Request: Copy the rows below word for word, starting at the line that contains "The height and width of the screenshot is (906, 1334)." and stopping after the line that contains "coord(952,243)".

** BEGIN Records supplied **

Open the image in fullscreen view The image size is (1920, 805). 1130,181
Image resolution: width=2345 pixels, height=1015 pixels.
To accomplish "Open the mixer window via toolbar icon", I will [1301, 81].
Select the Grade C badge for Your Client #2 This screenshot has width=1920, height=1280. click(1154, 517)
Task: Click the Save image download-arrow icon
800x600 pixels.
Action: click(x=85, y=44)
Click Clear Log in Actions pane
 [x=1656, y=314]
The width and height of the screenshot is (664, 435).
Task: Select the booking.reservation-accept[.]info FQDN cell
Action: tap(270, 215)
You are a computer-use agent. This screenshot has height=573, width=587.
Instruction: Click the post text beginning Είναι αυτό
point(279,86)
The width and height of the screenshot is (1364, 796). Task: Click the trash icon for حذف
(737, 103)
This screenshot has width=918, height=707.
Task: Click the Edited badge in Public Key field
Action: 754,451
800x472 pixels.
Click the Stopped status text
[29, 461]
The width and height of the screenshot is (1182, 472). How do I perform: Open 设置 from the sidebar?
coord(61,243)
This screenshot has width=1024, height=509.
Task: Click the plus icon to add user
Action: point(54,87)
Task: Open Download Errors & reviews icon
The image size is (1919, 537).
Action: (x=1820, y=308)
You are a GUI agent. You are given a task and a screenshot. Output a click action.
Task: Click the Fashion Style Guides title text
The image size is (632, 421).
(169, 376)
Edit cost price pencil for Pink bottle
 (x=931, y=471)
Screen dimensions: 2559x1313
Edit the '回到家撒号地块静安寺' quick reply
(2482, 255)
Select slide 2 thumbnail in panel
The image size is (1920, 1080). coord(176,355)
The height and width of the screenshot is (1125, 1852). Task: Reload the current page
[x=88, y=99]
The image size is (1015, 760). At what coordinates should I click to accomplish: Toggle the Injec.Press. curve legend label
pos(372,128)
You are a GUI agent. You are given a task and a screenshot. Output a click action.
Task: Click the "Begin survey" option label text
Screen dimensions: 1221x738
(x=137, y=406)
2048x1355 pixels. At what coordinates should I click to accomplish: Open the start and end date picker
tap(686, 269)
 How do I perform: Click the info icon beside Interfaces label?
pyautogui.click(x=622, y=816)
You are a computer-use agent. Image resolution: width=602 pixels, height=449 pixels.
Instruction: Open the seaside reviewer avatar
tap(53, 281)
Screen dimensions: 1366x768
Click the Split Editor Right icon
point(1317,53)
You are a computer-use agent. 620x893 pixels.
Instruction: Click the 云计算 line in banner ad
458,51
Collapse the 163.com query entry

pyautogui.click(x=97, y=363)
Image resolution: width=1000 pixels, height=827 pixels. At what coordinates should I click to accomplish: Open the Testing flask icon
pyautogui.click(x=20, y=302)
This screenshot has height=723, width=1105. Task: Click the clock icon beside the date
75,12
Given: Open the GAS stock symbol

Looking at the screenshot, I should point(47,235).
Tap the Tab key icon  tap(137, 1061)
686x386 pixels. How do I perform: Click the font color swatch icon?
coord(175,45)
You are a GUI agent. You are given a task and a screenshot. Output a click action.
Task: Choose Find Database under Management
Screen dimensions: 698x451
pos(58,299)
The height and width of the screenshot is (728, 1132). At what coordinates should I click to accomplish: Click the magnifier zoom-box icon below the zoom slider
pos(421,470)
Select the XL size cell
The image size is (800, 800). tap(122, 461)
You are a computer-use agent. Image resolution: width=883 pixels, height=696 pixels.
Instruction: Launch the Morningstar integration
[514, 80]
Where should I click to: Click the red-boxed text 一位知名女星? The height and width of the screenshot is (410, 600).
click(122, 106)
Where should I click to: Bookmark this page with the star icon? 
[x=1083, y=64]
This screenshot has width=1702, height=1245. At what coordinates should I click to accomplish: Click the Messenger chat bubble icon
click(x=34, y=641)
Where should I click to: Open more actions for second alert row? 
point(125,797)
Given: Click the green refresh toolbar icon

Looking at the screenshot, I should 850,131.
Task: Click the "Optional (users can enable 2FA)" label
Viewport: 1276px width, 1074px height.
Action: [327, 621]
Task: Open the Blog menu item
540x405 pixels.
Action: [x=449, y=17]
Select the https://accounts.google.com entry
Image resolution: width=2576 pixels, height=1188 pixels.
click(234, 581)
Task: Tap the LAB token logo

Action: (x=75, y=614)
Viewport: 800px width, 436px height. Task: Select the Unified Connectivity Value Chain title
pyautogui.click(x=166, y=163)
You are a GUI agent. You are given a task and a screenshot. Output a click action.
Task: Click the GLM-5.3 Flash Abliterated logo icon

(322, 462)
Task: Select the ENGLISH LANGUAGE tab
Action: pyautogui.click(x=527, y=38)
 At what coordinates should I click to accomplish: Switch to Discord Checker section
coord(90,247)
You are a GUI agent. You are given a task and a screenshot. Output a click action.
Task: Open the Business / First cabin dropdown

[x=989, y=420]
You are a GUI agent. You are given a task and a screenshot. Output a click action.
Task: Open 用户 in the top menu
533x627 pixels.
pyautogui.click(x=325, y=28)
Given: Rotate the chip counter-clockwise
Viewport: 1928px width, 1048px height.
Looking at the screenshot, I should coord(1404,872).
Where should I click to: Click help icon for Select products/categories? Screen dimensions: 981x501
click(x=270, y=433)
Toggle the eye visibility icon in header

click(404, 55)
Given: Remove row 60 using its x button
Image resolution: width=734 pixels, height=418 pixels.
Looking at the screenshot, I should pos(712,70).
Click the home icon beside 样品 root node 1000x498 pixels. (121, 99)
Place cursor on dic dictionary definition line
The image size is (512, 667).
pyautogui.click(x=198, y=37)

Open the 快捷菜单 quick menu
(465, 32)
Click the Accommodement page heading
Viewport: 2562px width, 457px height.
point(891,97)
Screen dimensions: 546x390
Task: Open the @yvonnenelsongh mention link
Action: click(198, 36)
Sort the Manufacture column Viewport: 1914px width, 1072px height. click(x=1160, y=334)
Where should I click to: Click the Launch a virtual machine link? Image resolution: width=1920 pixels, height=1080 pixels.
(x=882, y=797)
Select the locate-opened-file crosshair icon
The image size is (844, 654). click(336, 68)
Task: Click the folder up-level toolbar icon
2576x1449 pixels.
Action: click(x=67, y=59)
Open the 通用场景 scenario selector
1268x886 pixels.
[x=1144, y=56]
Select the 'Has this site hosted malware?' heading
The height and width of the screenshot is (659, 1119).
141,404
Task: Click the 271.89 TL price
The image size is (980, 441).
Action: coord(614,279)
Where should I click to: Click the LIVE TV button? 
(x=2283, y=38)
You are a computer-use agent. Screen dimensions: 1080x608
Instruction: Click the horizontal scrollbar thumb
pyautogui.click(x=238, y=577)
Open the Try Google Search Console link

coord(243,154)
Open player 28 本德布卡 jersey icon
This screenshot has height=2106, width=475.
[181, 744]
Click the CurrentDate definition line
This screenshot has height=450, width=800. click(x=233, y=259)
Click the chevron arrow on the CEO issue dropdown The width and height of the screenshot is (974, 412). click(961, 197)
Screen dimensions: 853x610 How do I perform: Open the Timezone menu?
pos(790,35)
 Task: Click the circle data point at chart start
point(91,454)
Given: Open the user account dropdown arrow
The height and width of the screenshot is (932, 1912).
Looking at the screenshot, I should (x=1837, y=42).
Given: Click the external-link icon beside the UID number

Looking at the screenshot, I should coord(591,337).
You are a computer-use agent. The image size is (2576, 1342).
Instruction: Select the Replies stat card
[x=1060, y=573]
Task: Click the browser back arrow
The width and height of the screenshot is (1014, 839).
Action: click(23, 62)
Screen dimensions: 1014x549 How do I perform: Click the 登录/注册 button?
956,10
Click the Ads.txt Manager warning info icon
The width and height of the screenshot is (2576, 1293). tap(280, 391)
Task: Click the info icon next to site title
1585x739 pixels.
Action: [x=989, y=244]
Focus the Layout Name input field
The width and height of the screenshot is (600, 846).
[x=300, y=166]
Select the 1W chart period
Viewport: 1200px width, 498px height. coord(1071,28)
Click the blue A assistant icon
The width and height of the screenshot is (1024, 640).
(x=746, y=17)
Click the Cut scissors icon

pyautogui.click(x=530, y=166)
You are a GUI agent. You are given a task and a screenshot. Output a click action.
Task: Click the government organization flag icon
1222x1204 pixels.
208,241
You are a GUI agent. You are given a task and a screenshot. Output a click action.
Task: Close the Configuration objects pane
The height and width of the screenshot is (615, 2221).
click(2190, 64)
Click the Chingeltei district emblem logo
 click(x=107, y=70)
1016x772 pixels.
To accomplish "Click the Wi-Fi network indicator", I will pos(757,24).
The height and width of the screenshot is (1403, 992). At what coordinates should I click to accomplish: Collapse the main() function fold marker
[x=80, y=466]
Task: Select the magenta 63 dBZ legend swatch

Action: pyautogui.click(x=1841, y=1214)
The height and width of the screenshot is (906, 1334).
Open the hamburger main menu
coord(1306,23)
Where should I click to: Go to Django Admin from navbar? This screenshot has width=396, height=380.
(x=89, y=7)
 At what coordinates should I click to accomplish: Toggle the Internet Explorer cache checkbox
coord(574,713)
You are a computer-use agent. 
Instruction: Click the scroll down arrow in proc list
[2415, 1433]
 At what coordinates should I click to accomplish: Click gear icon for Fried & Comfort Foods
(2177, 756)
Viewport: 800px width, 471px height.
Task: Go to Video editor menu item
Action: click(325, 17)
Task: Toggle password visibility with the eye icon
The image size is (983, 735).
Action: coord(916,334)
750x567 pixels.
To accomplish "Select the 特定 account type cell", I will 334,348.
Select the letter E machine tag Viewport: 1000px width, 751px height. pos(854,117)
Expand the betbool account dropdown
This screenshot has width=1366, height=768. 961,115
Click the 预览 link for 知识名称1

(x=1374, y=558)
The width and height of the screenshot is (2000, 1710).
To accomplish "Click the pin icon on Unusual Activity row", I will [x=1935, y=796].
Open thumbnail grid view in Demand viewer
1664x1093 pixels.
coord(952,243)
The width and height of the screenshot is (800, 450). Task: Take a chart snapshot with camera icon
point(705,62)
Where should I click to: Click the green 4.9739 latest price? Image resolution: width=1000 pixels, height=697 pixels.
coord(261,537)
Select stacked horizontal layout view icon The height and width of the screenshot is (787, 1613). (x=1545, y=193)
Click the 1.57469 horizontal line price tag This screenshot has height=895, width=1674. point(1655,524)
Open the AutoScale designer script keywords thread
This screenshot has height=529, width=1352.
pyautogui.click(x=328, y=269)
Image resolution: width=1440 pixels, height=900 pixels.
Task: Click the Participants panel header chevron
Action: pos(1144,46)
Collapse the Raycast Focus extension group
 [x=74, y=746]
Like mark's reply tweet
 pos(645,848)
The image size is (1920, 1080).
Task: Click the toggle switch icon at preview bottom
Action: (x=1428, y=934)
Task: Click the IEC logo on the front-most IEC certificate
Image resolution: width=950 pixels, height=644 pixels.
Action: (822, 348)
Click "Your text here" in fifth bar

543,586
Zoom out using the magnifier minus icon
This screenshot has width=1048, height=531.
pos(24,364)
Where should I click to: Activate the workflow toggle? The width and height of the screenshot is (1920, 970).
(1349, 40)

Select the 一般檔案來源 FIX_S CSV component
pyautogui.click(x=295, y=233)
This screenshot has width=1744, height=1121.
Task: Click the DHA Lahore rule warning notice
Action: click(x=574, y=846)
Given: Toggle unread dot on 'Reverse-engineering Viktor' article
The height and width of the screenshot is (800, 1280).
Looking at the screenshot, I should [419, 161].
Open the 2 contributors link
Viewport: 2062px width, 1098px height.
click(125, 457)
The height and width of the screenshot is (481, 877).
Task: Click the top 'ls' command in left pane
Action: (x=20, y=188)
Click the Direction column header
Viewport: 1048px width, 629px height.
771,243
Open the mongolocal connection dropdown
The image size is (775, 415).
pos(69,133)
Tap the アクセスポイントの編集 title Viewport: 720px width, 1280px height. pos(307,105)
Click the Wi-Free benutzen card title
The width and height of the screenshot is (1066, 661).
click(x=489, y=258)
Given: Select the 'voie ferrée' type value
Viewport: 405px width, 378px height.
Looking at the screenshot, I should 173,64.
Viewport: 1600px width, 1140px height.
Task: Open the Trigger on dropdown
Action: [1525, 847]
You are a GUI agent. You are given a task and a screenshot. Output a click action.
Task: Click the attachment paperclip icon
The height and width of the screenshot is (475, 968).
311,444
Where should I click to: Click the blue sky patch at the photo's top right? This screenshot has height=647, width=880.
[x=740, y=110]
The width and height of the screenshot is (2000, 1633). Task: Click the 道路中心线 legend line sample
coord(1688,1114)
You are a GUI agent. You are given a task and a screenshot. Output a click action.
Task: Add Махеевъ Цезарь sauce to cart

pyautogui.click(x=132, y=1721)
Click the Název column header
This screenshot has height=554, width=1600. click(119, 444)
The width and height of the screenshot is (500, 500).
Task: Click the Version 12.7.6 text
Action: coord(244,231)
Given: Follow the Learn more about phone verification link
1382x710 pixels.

** END Records supplied **

Written reply:
The height and width of the screenshot is (906, 1334).
Open the hamburger main menu
coord(1306,23)
Where should I click to: Go to Django Admin from navbar? This screenshot has width=396, height=380.
(x=89, y=7)
 At what coordinates should I click to accomplish: Toggle the Internet Explorer cache checkbox
coord(574,713)
You are a computer-use agent. 
Instruction: Click the scroll down arrow in proc list
[2415, 1433]
 At what coordinates should I click to accomplish: Click gear icon for Fried & Comfort Foods
(2177, 756)
Viewport: 800px width, 471px height.
Task: Go to Video editor menu item
Action: click(325, 17)
Task: Toggle password visibility with the eye icon
The image size is (983, 735).
Action: coord(916,334)
750x567 pixels.
To accomplish "Select the 特定 account type cell", I will 334,348.
Select the letter E machine tag Viewport: 1000px width, 751px height. pos(854,117)
Expand the betbool account dropdown
This screenshot has width=1366, height=768. 961,115
Click the 预览 link for 知识名称1

(x=1374, y=558)
The width and height of the screenshot is (2000, 1710).
To accomplish "Click the pin icon on Unusual Activity row", I will [x=1935, y=796].
Open thumbnail grid view in Demand viewer
1664x1093 pixels.
coord(952,243)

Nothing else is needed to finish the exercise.